* Work item:
Without dropping or altering a single word, give the listing again.

* Records for processing:

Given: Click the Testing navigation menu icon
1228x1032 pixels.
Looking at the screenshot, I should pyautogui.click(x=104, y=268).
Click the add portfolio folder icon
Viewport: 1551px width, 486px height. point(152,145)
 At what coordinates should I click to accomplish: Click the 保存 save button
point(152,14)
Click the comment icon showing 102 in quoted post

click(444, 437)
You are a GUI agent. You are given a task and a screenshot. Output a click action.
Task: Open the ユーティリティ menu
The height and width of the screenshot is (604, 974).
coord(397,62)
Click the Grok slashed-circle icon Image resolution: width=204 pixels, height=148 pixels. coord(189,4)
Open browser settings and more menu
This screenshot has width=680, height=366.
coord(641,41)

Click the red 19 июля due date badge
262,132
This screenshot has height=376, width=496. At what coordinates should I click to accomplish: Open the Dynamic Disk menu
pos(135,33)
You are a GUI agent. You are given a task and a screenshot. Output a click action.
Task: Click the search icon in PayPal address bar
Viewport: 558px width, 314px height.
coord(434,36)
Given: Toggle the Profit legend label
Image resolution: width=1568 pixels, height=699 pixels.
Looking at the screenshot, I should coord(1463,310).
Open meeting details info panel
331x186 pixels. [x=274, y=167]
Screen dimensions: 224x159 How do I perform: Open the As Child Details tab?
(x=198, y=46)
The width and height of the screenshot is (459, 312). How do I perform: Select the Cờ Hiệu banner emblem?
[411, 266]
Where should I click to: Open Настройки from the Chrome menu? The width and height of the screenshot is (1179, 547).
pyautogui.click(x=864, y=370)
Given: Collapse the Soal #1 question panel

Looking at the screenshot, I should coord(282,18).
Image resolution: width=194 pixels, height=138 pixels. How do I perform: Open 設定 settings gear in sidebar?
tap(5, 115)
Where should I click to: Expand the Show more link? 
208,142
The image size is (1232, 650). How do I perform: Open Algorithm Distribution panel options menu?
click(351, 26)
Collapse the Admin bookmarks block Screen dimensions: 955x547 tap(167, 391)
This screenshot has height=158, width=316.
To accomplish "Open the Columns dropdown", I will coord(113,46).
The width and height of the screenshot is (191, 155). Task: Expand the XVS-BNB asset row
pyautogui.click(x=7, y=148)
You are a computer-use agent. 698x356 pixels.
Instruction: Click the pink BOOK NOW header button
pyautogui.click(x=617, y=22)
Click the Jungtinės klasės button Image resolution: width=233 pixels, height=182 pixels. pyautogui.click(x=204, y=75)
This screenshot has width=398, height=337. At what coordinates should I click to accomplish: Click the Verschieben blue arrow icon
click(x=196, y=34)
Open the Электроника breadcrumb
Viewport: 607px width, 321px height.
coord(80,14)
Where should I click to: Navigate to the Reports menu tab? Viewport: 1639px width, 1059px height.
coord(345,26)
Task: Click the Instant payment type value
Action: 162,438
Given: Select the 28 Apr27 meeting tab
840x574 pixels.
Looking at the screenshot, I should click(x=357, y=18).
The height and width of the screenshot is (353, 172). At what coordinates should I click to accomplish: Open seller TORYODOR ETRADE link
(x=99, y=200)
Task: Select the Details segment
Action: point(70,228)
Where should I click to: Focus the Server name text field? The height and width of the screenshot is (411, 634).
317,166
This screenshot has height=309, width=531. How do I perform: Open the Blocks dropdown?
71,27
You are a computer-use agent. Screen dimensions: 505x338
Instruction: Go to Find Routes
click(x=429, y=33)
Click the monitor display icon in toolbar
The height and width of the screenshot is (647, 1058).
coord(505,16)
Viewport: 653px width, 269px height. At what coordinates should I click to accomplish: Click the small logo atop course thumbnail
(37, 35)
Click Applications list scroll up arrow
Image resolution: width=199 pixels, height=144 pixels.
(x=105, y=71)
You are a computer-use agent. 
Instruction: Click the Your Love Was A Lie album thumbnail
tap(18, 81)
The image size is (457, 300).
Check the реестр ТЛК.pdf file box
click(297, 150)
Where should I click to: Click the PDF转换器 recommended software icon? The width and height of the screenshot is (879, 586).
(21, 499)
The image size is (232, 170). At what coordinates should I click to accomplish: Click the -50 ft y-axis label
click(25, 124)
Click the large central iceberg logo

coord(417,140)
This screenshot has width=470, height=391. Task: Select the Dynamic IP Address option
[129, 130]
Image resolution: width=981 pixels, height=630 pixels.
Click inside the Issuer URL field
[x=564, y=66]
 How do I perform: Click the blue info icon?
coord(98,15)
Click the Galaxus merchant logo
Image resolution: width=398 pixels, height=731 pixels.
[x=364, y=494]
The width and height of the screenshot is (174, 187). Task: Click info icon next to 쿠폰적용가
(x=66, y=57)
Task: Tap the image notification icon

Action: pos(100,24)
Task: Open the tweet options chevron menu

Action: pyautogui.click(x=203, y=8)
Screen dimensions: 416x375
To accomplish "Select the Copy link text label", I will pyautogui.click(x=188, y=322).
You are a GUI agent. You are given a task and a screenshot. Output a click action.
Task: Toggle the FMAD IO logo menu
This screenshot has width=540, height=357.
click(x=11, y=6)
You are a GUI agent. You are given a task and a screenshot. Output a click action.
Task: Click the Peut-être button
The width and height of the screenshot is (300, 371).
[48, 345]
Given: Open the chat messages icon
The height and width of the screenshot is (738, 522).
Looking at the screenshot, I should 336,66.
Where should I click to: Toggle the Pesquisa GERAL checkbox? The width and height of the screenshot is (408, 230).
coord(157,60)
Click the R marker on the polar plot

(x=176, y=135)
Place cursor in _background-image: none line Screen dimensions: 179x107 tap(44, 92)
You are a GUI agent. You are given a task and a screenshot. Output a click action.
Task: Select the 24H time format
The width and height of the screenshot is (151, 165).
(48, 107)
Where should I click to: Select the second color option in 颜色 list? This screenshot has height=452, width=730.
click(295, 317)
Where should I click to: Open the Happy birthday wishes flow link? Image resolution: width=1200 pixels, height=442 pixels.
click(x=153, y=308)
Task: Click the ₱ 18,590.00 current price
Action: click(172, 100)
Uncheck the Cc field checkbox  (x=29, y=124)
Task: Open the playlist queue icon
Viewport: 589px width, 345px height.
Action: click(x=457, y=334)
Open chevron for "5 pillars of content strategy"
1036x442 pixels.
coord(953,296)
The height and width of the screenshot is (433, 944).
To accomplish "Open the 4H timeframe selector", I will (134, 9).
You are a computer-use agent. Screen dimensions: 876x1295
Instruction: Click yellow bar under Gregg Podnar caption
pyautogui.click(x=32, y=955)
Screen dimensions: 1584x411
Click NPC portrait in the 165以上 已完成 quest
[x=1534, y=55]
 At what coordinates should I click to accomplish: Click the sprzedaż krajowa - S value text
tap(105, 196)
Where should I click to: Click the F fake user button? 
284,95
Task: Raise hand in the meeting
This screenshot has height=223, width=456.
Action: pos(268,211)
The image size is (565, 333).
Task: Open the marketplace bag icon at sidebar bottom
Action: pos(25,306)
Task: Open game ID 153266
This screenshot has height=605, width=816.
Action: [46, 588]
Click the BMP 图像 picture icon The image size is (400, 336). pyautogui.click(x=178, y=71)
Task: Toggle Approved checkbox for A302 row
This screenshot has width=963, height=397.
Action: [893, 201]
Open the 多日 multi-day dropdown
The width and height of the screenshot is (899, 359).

* Response:
Given: Click the Testing navigation menu icon
1228x1032 pixels.
Looking at the screenshot, I should pyautogui.click(x=104, y=268).
Click the add portfolio folder icon
Viewport: 1551px width, 486px height. point(152,145)
 At what coordinates should I click to accomplish: Click the 保存 save button
point(152,14)
Click the comment icon showing 102 in quoted post

click(444, 437)
You are a GUI agent. You are given a task and a screenshot. Output a click action.
Task: Open the ユーティリティ menu
The height and width of the screenshot is (604, 974).
coord(397,62)
Click the Grok slashed-circle icon Image resolution: width=204 pixels, height=148 pixels. coord(189,4)
Open browser settings and more menu
This screenshot has width=680, height=366.
coord(641,41)

Click the red 19 июля due date badge
262,132
This screenshot has height=376, width=496. At what coordinates should I click to accomplish: Open the Dynamic Disk menu
pos(135,33)
You are a GUI agent. You are given a task and a screenshot. Output a click action.
Task: Click the search icon in PayPal address bar
Viewport: 558px width, 314px height.
coord(434,36)
Given: Toggle the Profit legend label
Image resolution: width=1568 pixels, height=699 pixels.
Looking at the screenshot, I should coord(1463,310).
Open meeting details info panel
331x186 pixels. [x=274, y=167]
Screen dimensions: 224x159 How do I perform: Open the As Child Details tab?
(x=198, y=46)
The width and height of the screenshot is (459, 312). How do I perform: Select the Cờ Hiệu banner emblem?
[411, 266]
Where should I click to: Open Настройки from the Chrome menu? The width and height of the screenshot is (1179, 547).
pyautogui.click(x=864, y=370)
Given: Collapse the Soal #1 question panel

Looking at the screenshot, I should coord(282,18).
Image resolution: width=194 pixels, height=138 pixels. How do I perform: Open 設定 settings gear in sidebar?
tap(5, 115)
Where should I click to: Expand the Show more link? 
208,142
The image size is (1232, 650). How do I perform: Open Algorithm Distribution panel options menu?
click(351, 26)
Collapse the Admin bookmarks block Screen dimensions: 955x547 tap(167, 391)
This screenshot has height=158, width=316.
To accomplish "Open the Columns dropdown", I will coord(113,46).
The width and height of the screenshot is (191, 155). Task: Expand the XVS-BNB asset row
pyautogui.click(x=7, y=148)
You are a computer-use agent. 698x356 pixels.
Instruction: Click the pink BOOK NOW header button
pyautogui.click(x=617, y=22)
Click the Jungtinės klasės button Image resolution: width=233 pixels, height=182 pixels. pyautogui.click(x=204, y=75)
This screenshot has width=398, height=337. At what coordinates should I click to accomplish: Click the Verschieben blue arrow icon
click(x=196, y=34)
Open the Электроника breadcrumb
Viewport: 607px width, 321px height.
coord(80,14)
Where should I click to: Navigate to the Reports menu tab? Viewport: 1639px width, 1059px height.
coord(345,26)
Task: Click the Instant payment type value
Action: 162,438
Given: Select the 28 Apr27 meeting tab
840x574 pixels.
Looking at the screenshot, I should click(x=357, y=18).
The height and width of the screenshot is (353, 172). At what coordinates should I click to accomplish: Open seller TORYODOR ETRADE link
(x=99, y=200)
Task: Select the Details segment
Action: point(70,228)
Where should I click to: Focus the Server name text field? The height and width of the screenshot is (411, 634).
317,166
This screenshot has height=309, width=531. How do I perform: Open the Blocks dropdown?
71,27
You are a computer-use agent. Screen dimensions: 505x338
Instruction: Go to Find Routes
click(x=429, y=33)
Click the monitor display icon in toolbar
The height and width of the screenshot is (647, 1058).
coord(505,16)
Viewport: 653px width, 269px height. At what coordinates should I click to accomplish: Click the small logo atop course thumbnail
(37, 35)
Click Applications list scroll up arrow
Image resolution: width=199 pixels, height=144 pixels.
(x=105, y=71)
You are a computer-use agent. 
Instruction: Click the Your Love Was A Lie album thumbnail
tap(18, 81)
The image size is (457, 300).
Check the реестр ТЛК.pdf file box
click(297, 150)
Where should I click to: Click the PDF转换器 recommended software icon? The width and height of the screenshot is (879, 586).
(21, 499)
The image size is (232, 170). At what coordinates should I click to accomplish: Click the -50 ft y-axis label
click(25, 124)
Click the large central iceberg logo

coord(417,140)
This screenshot has width=470, height=391. Task: Select the Dynamic IP Address option
[129, 130]
Image resolution: width=981 pixels, height=630 pixels.
Click inside the Issuer URL field
[x=564, y=66]
 How do I perform: Click the blue info icon?
coord(98,15)
Click the Galaxus merchant logo
Image resolution: width=398 pixels, height=731 pixels.
[x=364, y=494]
The width and height of the screenshot is (174, 187). Task: Click info icon next to 쿠폰적용가
(x=66, y=57)
Task: Tap the image notification icon

Action: pos(100,24)
Task: Open the tweet options chevron menu

Action: pyautogui.click(x=203, y=8)
Screen dimensions: 416x375
To accomplish "Select the Copy link text label", I will pyautogui.click(x=188, y=322).
You are a GUI agent. You are given a task and a screenshot. Output a click action.
Task: Toggle the FMAD IO logo menu
This screenshot has width=540, height=357.
click(x=11, y=6)
You are a GUI agent. You are given a task and a screenshot. Output a click action.
Task: Click the Peut-être button
The width and height of the screenshot is (300, 371).
[48, 345]
Given: Open the chat messages icon
The height and width of the screenshot is (738, 522).
Looking at the screenshot, I should 336,66.
Where should I click to: Toggle the Pesquisa GERAL checkbox? The width and height of the screenshot is (408, 230).
coord(157,60)
Click the R marker on the polar plot

(x=176, y=135)
Place cursor in _background-image: none line Screen dimensions: 179x107 tap(44, 92)
You are a GUI agent. You are given a task and a screenshot. Output a click action.
Task: Select the 24H time format
The width and height of the screenshot is (151, 165).
(48, 107)
Where should I click to: Select the second color option in 颜色 list? This screenshot has height=452, width=730.
click(295, 317)
Where should I click to: Open the Happy birthday wishes flow link? Image resolution: width=1200 pixels, height=442 pixels.
click(x=153, y=308)
Task: Click the ₱ 18,590.00 current price
Action: click(172, 100)
Uncheck the Cc field checkbox  (x=29, y=124)
Task: Open the playlist queue icon
Viewport: 589px width, 345px height.
Action: click(x=457, y=334)
Open chevron for "5 pillars of content strategy"
1036x442 pixels.
coord(953,296)
The height and width of the screenshot is (433, 944).
To accomplish "Open the 4H timeframe selector", I will (134, 9).
You are a computer-use agent. Screen dimensions: 876x1295
Instruction: Click yellow bar under Gregg Podnar caption
pyautogui.click(x=32, y=955)
Screen dimensions: 1584x411
Click NPC portrait in the 165以上 已完成 quest
[x=1534, y=55]
 At what coordinates should I click to accomplish: Click the sprzedaż krajowa - S value text
tap(105, 196)
Where should I click to: Click the F fake user button? 
284,95
Task: Raise hand in the meeting
This screenshot has height=223, width=456.
Action: pos(268,211)
The image size is (565, 333).
Task: Open the marketplace bag icon at sidebar bottom
Action: pos(25,306)
Task: Open game ID 153266
This screenshot has height=605, width=816.
Action: [46, 588]
Click the BMP 图像 picture icon The image size is (400, 336). pyautogui.click(x=178, y=71)
Task: Toggle Approved checkbox for A302 row
This screenshot has width=963, height=397.
Action: [893, 201]
Open the 多日 multi-day dropdown
The width and height of the screenshot is (899, 359).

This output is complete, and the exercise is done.